## Prompt:
Reproduce the records below in their entirety, exactly as shown.

## Stored entries:
+++++
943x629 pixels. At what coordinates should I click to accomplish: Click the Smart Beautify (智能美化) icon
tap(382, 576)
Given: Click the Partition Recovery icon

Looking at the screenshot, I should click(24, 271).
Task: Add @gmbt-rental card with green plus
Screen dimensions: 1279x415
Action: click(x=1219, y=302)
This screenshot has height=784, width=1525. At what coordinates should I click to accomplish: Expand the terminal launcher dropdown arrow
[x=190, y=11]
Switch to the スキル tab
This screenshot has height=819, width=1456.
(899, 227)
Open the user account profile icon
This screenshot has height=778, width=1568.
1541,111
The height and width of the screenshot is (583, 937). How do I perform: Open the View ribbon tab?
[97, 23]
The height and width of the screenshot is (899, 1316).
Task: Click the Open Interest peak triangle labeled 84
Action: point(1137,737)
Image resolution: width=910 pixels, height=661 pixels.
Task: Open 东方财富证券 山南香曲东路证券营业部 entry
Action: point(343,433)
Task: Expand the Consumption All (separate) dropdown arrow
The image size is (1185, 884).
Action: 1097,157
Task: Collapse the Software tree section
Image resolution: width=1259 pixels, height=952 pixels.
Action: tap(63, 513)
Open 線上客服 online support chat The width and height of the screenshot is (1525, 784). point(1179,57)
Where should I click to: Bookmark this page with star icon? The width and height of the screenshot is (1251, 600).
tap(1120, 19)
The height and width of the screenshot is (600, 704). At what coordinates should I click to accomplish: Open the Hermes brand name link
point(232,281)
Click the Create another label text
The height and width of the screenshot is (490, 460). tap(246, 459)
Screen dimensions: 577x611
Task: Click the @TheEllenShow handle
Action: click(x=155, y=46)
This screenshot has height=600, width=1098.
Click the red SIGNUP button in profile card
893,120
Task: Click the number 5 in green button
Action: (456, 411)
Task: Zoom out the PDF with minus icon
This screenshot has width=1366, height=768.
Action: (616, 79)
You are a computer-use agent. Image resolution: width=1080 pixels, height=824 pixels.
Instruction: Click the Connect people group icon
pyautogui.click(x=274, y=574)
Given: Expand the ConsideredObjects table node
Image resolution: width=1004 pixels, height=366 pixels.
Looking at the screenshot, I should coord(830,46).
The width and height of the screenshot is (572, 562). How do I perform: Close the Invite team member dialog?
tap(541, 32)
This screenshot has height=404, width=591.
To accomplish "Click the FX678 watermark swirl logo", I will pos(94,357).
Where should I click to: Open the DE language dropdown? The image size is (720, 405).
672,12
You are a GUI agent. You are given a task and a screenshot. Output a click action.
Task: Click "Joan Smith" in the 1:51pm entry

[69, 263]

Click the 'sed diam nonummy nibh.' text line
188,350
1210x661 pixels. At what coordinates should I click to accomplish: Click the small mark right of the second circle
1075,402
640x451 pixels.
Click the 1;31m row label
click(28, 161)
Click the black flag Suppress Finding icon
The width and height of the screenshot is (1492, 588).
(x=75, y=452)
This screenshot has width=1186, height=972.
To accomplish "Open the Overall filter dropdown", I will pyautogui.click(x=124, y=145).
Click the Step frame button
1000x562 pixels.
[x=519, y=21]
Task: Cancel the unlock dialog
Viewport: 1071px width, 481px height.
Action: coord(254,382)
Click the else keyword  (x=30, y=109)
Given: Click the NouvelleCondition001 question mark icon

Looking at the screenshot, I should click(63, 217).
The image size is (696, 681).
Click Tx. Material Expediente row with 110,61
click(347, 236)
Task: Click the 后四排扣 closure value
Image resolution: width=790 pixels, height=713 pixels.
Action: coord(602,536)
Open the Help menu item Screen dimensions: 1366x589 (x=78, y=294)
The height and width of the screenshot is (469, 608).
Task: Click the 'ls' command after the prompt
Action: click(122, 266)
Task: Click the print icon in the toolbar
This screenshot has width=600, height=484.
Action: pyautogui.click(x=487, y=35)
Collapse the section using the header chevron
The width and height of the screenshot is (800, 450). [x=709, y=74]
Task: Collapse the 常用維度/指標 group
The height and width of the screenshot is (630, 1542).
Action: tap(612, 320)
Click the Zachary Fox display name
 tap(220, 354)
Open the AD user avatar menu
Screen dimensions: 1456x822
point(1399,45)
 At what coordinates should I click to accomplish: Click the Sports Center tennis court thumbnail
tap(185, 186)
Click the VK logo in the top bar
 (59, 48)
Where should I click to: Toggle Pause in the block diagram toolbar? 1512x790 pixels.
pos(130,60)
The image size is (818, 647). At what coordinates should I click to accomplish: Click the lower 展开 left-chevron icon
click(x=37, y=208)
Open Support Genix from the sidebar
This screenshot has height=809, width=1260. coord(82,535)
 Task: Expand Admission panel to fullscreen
+++++
## Response box:
943x629 pixels. At what coordinates should I click to accomplish: Click the Smart Beautify (智能美化) icon
tap(382, 576)
Given: Click the Partition Recovery icon

Looking at the screenshot, I should click(24, 271).
Task: Add @gmbt-rental card with green plus
Screen dimensions: 1279x415
Action: click(x=1219, y=302)
This screenshot has height=784, width=1525. At what coordinates should I click to accomplish: Expand the terminal launcher dropdown arrow
[x=190, y=11]
Switch to the スキル tab
This screenshot has height=819, width=1456.
(899, 227)
Open the user account profile icon
This screenshot has height=778, width=1568.
1541,111
The height and width of the screenshot is (583, 937). How do I perform: Open the View ribbon tab?
[97, 23]
The height and width of the screenshot is (899, 1316).
Task: Click the Open Interest peak triangle labeled 84
Action: point(1137,737)
Image resolution: width=910 pixels, height=661 pixels.
Task: Open 东方财富证券 山南香曲东路证券营业部 entry
Action: point(343,433)
Task: Expand the Consumption All (separate) dropdown arrow
The image size is (1185, 884).
Action: 1097,157
Task: Collapse the Software tree section
Image resolution: width=1259 pixels, height=952 pixels.
Action: tap(63, 513)
Open 線上客服 online support chat The width and height of the screenshot is (1525, 784). point(1179,57)
Where should I click to: Bookmark this page with star icon? The width and height of the screenshot is (1251, 600).
tap(1120, 19)
The height and width of the screenshot is (600, 704). At what coordinates should I click to accomplish: Open the Hermes brand name link
point(232,281)
Click the Create another label text
The height and width of the screenshot is (490, 460). tap(246, 459)
Screen dimensions: 577x611
Task: Click the @TheEllenShow handle
Action: click(x=155, y=46)
This screenshot has height=600, width=1098.
Click the red SIGNUP button in profile card
893,120
Task: Click the number 5 in green button
Action: (456, 411)
Task: Zoom out the PDF with minus icon
This screenshot has width=1366, height=768.
Action: (616, 79)
You are a computer-use agent. Image resolution: width=1080 pixels, height=824 pixels.
Instruction: Click the Connect people group icon
pyautogui.click(x=274, y=574)
Given: Expand the ConsideredObjects table node
Image resolution: width=1004 pixels, height=366 pixels.
Looking at the screenshot, I should coord(830,46).
The width and height of the screenshot is (572, 562). How do I perform: Close the Invite team member dialog?
tap(541, 32)
This screenshot has height=404, width=591.
To accomplish "Click the FX678 watermark swirl logo", I will pos(94,357).
Where should I click to: Open the DE language dropdown? The image size is (720, 405).
672,12
You are a GUI agent. You are given a task and a screenshot. Output a click action.
Task: Click "Joan Smith" in the 1:51pm entry

[69, 263]

Click the 'sed diam nonummy nibh.' text line
188,350
1210x661 pixels. At what coordinates should I click to accomplish: Click the small mark right of the second circle
1075,402
640x451 pixels.
Click the 1;31m row label
click(28, 161)
Click the black flag Suppress Finding icon
The width and height of the screenshot is (1492, 588).
(x=75, y=452)
This screenshot has width=1186, height=972.
To accomplish "Open the Overall filter dropdown", I will pyautogui.click(x=124, y=145).
Click the Step frame button
1000x562 pixels.
[x=519, y=21]
Task: Cancel the unlock dialog
Viewport: 1071px width, 481px height.
Action: coord(254,382)
Click the else keyword  (x=30, y=109)
Given: Click the NouvelleCondition001 question mark icon

Looking at the screenshot, I should click(63, 217).
The image size is (696, 681).
Click Tx. Material Expediente row with 110,61
click(347, 236)
Task: Click the 后四排扣 closure value
Image resolution: width=790 pixels, height=713 pixels.
Action: coord(602,536)
Open the Help menu item Screen dimensions: 1366x589 (x=78, y=294)
The height and width of the screenshot is (469, 608).
Task: Click the 'ls' command after the prompt
Action: click(122, 266)
Task: Click the print icon in the toolbar
This screenshot has width=600, height=484.
Action: pyautogui.click(x=487, y=35)
Collapse the section using the header chevron
The width and height of the screenshot is (800, 450). [x=709, y=74]
Task: Collapse the 常用維度/指標 group
The height and width of the screenshot is (630, 1542).
Action: tap(612, 320)
Click the Zachary Fox display name
 tap(220, 354)
Open the AD user avatar menu
Screen dimensions: 1456x822
point(1399,45)
 At what coordinates should I click to accomplish: Click the Sports Center tennis court thumbnail
tap(185, 186)
Click the VK logo in the top bar
 (59, 48)
Where should I click to: Toggle Pause in the block diagram toolbar? 1512x790 pixels.
pos(130,60)
The image size is (818, 647). At what coordinates should I click to accomplish: Click the lower 展开 left-chevron icon
click(x=37, y=208)
Open Support Genix from the sidebar
This screenshot has height=809, width=1260. coord(82,535)
 Task: Expand Admission panel to fullscreen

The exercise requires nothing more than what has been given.